Uma das dúvidas mais comuns entre pacientes que iniciam tratamento para depressão ou outros transtornos emocionais é: antidepressivo vicia? A resposta é não. Os antidepressivos não causam dependência química, nem provocam fissura ou necessidade de aumentar a dose progressivamente como ocorre com substâncias que causam vício.
Esse é um dos mitos mais difundidos quando se fala em saúde mental. Na realidade, os antidepressivos atuam regulando neurotransmissores no cérebro, como serotonina, noradrenalina e dopamina, substâncias responsáveis pelo equilíbrio do humor, do sono, da ansiedade e da motivação.
Quando uma pessoa utiliza antidepressivos por um período prolongado, o cérebro pode se adaptar à presença da medicação.
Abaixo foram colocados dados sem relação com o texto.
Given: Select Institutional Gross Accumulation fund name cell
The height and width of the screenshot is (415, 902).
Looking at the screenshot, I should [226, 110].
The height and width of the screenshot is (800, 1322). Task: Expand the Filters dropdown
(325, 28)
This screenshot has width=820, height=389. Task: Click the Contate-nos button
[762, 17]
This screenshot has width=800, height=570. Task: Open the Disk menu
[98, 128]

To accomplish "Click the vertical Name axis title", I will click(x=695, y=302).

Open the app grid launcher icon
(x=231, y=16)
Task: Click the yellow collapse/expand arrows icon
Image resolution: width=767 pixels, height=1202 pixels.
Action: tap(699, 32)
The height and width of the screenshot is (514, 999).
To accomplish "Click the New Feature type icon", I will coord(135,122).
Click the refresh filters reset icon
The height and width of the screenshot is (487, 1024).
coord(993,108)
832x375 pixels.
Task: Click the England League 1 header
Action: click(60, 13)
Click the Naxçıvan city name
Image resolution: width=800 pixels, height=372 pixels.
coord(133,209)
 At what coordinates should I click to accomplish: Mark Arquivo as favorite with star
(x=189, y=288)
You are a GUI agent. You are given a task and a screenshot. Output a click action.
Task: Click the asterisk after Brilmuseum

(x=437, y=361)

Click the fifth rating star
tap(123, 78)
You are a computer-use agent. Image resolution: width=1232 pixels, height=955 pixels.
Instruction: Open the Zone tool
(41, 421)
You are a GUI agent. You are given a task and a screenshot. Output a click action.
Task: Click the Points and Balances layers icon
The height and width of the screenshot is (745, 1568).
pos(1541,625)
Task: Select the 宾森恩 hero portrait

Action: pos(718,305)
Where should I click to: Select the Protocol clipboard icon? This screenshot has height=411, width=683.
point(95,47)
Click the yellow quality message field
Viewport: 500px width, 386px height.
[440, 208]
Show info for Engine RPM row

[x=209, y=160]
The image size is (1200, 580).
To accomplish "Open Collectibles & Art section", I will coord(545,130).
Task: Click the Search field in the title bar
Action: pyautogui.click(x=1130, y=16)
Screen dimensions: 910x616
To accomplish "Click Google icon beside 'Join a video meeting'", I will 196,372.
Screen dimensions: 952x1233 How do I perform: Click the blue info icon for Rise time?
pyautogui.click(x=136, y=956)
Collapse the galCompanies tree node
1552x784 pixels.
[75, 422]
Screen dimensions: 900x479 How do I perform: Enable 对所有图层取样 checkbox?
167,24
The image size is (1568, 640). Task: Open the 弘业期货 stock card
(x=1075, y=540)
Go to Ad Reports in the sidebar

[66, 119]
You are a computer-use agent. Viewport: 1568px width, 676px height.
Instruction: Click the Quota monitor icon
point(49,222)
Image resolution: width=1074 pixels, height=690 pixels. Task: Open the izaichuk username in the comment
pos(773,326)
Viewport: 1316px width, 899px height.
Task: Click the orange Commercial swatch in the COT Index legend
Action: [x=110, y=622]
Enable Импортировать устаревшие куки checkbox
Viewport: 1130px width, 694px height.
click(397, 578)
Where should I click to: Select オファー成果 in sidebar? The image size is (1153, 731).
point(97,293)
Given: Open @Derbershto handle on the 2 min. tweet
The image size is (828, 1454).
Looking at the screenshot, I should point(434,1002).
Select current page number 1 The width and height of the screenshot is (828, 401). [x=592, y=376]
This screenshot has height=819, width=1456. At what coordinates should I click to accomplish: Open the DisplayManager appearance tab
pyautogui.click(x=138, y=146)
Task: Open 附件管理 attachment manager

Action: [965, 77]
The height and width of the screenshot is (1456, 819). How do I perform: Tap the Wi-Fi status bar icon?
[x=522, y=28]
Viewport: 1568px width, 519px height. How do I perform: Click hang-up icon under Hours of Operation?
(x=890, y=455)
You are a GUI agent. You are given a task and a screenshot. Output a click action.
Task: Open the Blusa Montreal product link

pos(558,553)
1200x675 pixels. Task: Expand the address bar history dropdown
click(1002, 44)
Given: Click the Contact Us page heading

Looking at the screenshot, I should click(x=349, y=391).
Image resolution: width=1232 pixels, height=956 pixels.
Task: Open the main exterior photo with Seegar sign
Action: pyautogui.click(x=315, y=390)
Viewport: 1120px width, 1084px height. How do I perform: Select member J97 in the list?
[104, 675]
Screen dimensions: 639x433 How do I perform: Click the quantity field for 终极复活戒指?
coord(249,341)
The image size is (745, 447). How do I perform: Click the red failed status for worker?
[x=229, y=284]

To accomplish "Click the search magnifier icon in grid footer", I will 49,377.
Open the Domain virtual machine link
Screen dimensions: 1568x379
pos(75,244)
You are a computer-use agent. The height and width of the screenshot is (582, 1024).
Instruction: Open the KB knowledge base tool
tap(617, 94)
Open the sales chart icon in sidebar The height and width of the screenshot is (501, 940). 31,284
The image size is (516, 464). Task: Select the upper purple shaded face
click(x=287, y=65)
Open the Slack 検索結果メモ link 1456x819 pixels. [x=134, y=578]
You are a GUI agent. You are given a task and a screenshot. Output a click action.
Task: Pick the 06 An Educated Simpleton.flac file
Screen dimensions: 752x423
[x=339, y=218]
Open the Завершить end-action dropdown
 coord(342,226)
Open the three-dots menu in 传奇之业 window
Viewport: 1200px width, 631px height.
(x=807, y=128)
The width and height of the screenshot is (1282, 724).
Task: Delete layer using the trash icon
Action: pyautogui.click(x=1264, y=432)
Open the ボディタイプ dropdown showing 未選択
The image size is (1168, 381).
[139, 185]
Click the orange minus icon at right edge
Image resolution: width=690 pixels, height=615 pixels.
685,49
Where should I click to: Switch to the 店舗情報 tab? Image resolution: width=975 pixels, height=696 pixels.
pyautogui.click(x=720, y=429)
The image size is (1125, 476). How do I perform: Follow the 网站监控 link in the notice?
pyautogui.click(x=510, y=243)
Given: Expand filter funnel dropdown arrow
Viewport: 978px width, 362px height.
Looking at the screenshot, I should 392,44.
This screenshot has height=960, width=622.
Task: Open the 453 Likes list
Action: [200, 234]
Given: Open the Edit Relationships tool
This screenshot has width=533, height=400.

Isso significa que o organismo passa a funcionar com aquele novo equilíbrio químico proporcionado pelo tratamento.
Por esse motivo, interromper o uso de forma abrupta pode gerar sintomas temporários, conhecidos como síndrome de descontinuação. Entre os sintomas mais comuns estão:
tontura
ansiedade
irritabilidade
insônia
sensação de choque ou formigamento
mal-estar geral
Esses sintomas não indicam vício, mas sim uma reação física do organismo à interrupção repentina do medicamento.
Diferente de medicamentos ou substâncias que causam dependência, os antidepressivos não produzem euforia, prazer imediato ou comportamento de busca pela substância. Ou seja, a pessoa não sente necessidade compulsiva de usar o medicamento.
O tratamento é realizado com finalidade terapêutica, para restaurar o equilíbrio neuroquímico do cérebro e melhorar a qualidade de vida do paciente.
Quando chega o momento de suspender o tratamento, o processo deve ser feito de forma gradual e orientada pelo médico, através do chamado desmame medicamentoso. Esse procedimento reduz a dose progressivamente para que o organismo se adapte de maneira segura.
Interromper o tratamento por conta própria pode gerar desconfortos desnecessários e prejudicar o progresso terapêutico.
A desinformação muitas vezes impede que pessoas procurem tratamento para doenças sérias, como depressão, transtornos de ansiedade e outros problemas de saúde mental. Combater mitos e buscar orientação profissional é essencial para garantir um cuidado seguro e eficaz.
Falar sobre saúde mental é um ato de coragem, consciência e cuidado. Quando tratada corretamente, a depressão tem tratamento e milhares de pessoas conseguem recuperar sua qualidade de vida.